Since the decision to move and where to move was in the hands of the movers themselves, a limitation of our study is that we did not study the effect of a ‘natural experiment’ (Craig et al. 2012). In a real natural experiment, movers would have to move randomly. An example of a real natural experiment is the ‘Moving to Opportunity’ (MTO) study, where people moved randomly from one neighbourhood to another (Katz, Kling, and Liebman 2001). No experiment in this kind exists in the Netherlands. Hence, because of selection biases causality cannot be proven. However, by using a prediction model we were able to study the value of the neighbourhood in the prediction of healthcare utilization and expenditure.

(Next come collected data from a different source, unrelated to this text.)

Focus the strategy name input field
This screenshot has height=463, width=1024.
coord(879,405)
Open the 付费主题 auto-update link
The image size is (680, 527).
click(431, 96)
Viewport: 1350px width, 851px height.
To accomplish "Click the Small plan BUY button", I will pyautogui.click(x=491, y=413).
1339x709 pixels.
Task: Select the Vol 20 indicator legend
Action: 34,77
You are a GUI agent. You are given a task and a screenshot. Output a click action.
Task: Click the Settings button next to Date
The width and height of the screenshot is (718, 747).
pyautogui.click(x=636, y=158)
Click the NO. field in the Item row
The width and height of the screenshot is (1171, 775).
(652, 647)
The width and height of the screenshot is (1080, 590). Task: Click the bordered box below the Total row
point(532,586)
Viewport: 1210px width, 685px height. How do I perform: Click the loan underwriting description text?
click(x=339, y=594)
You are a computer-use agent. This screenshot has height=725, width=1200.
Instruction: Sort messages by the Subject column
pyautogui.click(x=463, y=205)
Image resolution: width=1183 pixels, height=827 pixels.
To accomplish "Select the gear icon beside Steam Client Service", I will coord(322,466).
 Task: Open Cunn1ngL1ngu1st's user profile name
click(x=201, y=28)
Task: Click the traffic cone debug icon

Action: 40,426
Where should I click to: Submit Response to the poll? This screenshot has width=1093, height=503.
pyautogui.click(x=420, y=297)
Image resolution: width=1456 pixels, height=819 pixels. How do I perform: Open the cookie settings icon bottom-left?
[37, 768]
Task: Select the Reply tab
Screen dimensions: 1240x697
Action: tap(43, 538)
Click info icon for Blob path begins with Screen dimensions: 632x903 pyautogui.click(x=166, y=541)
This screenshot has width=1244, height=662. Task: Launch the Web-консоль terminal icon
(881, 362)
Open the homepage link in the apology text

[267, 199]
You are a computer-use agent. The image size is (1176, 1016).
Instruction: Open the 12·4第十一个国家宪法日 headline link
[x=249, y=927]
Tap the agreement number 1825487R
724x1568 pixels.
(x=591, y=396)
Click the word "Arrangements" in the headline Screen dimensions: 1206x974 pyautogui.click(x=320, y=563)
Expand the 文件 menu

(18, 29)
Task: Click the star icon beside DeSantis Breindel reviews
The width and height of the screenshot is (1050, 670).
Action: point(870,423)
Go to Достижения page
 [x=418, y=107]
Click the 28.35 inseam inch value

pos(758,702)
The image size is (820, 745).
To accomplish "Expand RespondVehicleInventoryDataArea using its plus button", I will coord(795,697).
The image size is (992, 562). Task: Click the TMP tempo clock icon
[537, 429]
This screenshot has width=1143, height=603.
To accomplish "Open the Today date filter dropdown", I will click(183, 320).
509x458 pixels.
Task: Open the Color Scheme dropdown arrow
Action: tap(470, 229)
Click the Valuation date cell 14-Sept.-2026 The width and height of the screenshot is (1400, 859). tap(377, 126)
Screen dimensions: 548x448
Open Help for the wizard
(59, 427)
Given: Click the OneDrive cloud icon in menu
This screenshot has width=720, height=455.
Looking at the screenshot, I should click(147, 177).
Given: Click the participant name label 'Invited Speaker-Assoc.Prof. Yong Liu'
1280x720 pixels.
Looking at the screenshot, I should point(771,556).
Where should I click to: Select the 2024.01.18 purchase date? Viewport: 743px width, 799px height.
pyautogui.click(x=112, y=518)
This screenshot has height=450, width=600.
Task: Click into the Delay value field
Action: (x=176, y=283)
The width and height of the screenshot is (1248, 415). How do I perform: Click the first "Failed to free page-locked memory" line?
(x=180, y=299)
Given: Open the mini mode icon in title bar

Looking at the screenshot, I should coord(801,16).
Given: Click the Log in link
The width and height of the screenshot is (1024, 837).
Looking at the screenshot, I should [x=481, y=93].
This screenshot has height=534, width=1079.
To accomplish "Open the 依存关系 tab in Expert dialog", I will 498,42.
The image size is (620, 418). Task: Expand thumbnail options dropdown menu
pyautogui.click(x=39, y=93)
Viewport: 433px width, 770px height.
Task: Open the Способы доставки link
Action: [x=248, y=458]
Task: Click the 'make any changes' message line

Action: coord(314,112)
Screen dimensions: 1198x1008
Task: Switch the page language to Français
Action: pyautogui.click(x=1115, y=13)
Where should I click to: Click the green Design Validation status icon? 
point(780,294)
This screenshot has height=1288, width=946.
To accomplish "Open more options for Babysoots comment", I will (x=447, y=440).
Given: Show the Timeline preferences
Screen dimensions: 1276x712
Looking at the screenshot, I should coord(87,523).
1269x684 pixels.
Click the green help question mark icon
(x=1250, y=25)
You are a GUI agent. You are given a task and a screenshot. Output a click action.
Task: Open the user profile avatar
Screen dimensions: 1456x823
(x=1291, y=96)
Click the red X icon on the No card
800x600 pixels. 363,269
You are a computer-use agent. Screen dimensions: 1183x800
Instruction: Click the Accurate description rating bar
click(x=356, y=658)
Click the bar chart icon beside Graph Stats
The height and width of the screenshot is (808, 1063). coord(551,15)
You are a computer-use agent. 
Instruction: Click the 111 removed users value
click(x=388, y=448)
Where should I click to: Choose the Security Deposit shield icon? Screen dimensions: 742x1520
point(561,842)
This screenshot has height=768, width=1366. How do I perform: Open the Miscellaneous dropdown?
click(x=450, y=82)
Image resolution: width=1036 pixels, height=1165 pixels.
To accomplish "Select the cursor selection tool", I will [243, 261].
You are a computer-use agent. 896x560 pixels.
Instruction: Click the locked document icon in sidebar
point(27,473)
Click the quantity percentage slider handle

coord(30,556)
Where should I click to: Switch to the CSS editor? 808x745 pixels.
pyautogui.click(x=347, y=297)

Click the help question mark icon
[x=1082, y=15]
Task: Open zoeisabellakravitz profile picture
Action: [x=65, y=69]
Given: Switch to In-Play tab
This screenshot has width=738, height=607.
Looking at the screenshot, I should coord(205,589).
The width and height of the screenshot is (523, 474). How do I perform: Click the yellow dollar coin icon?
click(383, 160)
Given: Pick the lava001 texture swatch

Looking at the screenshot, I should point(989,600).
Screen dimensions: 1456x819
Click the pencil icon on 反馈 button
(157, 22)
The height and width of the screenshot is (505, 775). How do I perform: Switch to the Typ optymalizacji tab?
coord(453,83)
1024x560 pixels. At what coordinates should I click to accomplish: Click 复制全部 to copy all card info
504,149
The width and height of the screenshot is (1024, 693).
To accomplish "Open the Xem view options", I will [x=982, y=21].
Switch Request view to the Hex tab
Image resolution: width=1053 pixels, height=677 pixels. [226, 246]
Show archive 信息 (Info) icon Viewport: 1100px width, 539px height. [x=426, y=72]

Following movers in time enables studying neighbourhood effects because people were exposed to different neighbourhoods. However, a move might also go along with a change in healthcare supplier (we were not able to study this with our data). Therefore, others have used populations of (far distance) movers to disentangle the supply effect on healthcare expenditures from the demand effect (Finkelstein, Gentzkow, and Williams 2016; Moura et al. 2019). The aim of our study, however, was to object the demand side effect, not the supply side effect. We hypothesized that the demand side is affected by the neighbourhood and that a change to the neighbourhood quality is associated with a change in healthcare utilization. In order to study the importance of the neighbourhood in the prediction of healthcare expenditure, we restricted our study population to people moving within hospital catchment areas (because we assumed that these people keep going to the same hospital). However, it may be that people moving within hospital catchment areas changed GP (in the Netherlands, almost every neighbourhood has one or more GP practices). As GP’s might differ in the frequencies of consultation with the patients, in referral behaviour and in prescribing medication (Grytten and Sørensen 2003; Sinnige et al. 2016; Van Dijk et al. 2013), a possible change in GP may have confounded an effect of neighbourhood in our study. We believe, however, that the number of people changing a GP is rather small in our study - and thus the impact of this limitation can be neglected - because of the relative short distance of moves and because of a study among Dutch elderly showing that these elderly consider continuity of GP care (i.e. having the same GP) more important than distance to GP care (Berkelmans et al. 2010).

We may have found only limited additional value of the neighbourhood in our prediction model because neighbourhood might affect healthcare utilization only on the long run. Hence, it may be that the timeframe of this study was too short to pick up the effect of neighbourhood on healthcare expenditure. Moreover, although livability varied within hospital catchment areas, the variation in neighbourhood exposure to, for example, blue space (‘Blue space’ showed to be associated with health (Wheeler et al. 2012)) would have been larger if our study population would also consist people who moved from, for example, the middle of the Netherlands to the West at the coast. Besides, this study only showed that neighbourhood location and quality (measured with the livability index) were not able to improve prediction models. However, a single neighbourhood characteristic might do a better job. Next, due to data restrictions (liveability was measured radically different in 2012 compared to 2008 and therefore longitudinal use of the liveability score was not possible) neighbourhood quality change was limited to livability data from 2008. This limitation might have affected the predictive value of neighbourhood change in the prediction model.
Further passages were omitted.